[Data for this exercise Boundary: Start]
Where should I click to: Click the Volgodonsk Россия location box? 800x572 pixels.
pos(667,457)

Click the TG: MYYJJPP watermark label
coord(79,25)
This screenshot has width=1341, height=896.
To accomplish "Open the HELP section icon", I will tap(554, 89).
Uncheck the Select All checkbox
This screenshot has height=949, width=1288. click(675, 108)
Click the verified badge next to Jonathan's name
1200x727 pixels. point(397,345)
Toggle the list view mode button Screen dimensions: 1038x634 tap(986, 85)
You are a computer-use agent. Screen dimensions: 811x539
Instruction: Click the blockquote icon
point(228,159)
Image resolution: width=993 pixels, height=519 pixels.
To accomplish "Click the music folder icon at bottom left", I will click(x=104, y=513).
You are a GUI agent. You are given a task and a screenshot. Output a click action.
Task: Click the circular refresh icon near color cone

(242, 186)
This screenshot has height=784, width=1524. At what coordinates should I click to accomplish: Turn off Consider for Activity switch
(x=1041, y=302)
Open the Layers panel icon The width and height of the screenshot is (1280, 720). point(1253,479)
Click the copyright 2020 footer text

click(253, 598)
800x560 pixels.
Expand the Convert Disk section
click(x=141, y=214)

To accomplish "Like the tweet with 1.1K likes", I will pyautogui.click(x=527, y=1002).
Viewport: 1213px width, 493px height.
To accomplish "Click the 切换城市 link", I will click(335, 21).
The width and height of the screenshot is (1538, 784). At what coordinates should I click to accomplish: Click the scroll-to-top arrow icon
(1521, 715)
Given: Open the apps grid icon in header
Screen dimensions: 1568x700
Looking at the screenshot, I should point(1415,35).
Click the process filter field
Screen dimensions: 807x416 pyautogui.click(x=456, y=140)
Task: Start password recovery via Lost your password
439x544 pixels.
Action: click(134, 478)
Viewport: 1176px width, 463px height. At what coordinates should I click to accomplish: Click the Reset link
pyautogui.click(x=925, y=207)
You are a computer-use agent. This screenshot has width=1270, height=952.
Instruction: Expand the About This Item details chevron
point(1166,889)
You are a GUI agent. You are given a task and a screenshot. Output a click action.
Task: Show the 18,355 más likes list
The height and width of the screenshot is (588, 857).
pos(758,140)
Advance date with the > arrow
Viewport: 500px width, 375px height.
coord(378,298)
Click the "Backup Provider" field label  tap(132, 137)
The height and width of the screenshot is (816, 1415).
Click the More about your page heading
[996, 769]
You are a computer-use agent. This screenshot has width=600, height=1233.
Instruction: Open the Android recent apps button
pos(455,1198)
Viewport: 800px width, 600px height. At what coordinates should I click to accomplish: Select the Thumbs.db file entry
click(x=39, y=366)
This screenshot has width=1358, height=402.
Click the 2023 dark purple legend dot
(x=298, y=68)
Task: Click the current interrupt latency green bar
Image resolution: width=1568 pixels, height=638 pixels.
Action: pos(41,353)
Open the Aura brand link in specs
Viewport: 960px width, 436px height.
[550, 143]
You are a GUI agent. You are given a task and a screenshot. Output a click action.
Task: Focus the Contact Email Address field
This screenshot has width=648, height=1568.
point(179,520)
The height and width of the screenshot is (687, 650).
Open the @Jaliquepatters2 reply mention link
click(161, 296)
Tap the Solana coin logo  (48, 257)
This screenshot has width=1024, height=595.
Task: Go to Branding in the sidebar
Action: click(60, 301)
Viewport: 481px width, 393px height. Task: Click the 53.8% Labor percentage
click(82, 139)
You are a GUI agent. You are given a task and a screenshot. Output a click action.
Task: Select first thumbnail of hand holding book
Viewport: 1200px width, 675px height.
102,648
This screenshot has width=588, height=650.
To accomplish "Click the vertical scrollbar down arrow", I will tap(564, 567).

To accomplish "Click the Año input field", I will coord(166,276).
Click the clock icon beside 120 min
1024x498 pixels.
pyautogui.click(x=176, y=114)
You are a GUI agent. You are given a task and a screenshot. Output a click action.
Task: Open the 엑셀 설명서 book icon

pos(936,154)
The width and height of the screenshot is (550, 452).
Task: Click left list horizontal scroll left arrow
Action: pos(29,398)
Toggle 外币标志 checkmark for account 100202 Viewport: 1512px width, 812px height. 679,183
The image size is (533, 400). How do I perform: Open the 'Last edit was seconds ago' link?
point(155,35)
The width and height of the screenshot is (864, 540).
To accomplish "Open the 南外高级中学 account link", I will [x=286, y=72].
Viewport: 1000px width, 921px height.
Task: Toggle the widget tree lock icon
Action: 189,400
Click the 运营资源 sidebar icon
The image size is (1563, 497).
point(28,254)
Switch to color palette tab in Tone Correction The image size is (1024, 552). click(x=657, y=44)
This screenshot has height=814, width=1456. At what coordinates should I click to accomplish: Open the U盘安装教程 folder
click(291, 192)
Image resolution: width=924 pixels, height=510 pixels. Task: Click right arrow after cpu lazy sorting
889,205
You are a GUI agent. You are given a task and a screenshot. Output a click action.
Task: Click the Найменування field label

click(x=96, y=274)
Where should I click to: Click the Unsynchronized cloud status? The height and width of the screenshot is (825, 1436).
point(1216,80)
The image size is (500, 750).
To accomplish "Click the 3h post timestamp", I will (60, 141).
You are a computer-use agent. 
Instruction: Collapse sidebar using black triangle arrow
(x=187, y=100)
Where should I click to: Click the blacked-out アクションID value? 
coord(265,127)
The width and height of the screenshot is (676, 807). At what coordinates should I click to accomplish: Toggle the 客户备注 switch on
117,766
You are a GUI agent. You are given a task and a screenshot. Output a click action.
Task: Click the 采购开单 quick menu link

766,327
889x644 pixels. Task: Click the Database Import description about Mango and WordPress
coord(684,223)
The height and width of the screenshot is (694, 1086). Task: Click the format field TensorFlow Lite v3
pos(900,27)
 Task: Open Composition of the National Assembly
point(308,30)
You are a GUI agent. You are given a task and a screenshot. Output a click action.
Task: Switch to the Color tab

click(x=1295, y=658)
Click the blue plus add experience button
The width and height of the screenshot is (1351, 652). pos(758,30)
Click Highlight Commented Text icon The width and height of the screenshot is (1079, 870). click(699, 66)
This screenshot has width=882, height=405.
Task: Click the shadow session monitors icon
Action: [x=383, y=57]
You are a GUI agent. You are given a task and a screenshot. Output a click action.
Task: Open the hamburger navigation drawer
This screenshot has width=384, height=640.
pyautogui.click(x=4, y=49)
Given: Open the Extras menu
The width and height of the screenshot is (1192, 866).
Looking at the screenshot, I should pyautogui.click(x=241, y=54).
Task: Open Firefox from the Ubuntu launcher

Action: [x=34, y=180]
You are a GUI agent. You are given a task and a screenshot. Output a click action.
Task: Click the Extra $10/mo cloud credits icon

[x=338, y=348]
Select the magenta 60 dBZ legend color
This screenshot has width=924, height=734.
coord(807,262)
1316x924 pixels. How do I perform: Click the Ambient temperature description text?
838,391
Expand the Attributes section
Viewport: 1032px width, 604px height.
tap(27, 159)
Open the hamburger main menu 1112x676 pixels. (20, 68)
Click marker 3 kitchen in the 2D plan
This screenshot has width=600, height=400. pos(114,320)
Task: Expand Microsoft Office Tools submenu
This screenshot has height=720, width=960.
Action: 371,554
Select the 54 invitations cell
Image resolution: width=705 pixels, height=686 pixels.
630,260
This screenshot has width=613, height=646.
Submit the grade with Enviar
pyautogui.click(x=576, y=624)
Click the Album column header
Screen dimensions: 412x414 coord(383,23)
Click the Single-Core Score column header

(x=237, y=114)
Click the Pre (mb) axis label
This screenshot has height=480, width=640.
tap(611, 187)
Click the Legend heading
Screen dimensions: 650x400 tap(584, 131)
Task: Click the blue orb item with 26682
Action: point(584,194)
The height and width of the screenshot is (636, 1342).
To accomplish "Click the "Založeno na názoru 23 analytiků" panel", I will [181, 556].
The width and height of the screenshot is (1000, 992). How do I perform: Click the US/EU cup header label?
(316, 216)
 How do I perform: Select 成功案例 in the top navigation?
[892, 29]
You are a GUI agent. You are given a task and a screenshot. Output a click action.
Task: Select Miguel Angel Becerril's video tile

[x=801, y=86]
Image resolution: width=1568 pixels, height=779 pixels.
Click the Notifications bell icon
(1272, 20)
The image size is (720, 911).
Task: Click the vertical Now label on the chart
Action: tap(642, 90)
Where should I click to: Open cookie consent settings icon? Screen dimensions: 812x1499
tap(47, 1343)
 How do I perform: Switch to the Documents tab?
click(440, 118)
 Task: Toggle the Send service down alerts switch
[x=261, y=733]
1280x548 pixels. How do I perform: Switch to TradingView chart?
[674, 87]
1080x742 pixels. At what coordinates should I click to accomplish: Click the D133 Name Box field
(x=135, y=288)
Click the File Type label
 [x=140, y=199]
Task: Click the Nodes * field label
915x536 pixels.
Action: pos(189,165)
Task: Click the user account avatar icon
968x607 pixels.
[Data for this exercise Boundary: End]
| How to complete this task |
Find "800x560 pixels." in the entries above and copy that whole line exactly, then each line after it through the line that contains "The height and width of the screenshot is (687, 650).".

| Written response |
800x560 pixels.
Expand the Convert Disk section
click(x=141, y=214)

To accomplish "Like the tweet with 1.1K likes", I will pyautogui.click(x=527, y=1002).
Viewport: 1213px width, 493px height.
To accomplish "Click the 切换城市 link", I will click(335, 21).
The width and height of the screenshot is (1538, 784). At what coordinates should I click to accomplish: Click the scroll-to-top arrow icon
(1521, 715)
Given: Open the apps grid icon in header
Screen dimensions: 1568x700
Looking at the screenshot, I should point(1415,35).
Click the process filter field
Screen dimensions: 807x416 pyautogui.click(x=456, y=140)
Task: Start password recovery via Lost your password
439x544 pixels.
Action: click(134, 478)
Viewport: 1176px width, 463px height. At what coordinates should I click to accomplish: Click the Reset link
pyautogui.click(x=925, y=207)
You are a computer-use agent. This screenshot has width=1270, height=952.
Instruction: Expand the About This Item details chevron
point(1166,889)
You are a GUI agent. You are given a task and a screenshot. Output a click action.
Task: Show the 18,355 más likes list
The height and width of the screenshot is (588, 857).
pos(758,140)
Advance date with the > arrow
Viewport: 500px width, 375px height.
coord(378,298)
Click the "Backup Provider" field label  tap(132, 137)
The height and width of the screenshot is (816, 1415).
Click the More about your page heading
[996, 769]
You are a computer-use agent. This screenshot has width=600, height=1233.
Instruction: Open the Android recent apps button
pos(455,1198)
Viewport: 800px width, 600px height. At what coordinates should I click to accomplish: Select the Thumbs.db file entry
click(x=39, y=366)
This screenshot has width=1358, height=402.
Click the 2023 dark purple legend dot
(x=298, y=68)
Task: Click the current interrupt latency green bar
Image resolution: width=1568 pixels, height=638 pixels.
Action: pos(41,353)
Open the Aura brand link in specs
Viewport: 960px width, 436px height.
[550, 143]
You are a GUI agent. You are given a task and a screenshot. Output a click action.
Task: Focus the Contact Email Address field
This screenshot has width=648, height=1568.
point(179,520)
The height and width of the screenshot is (687, 650).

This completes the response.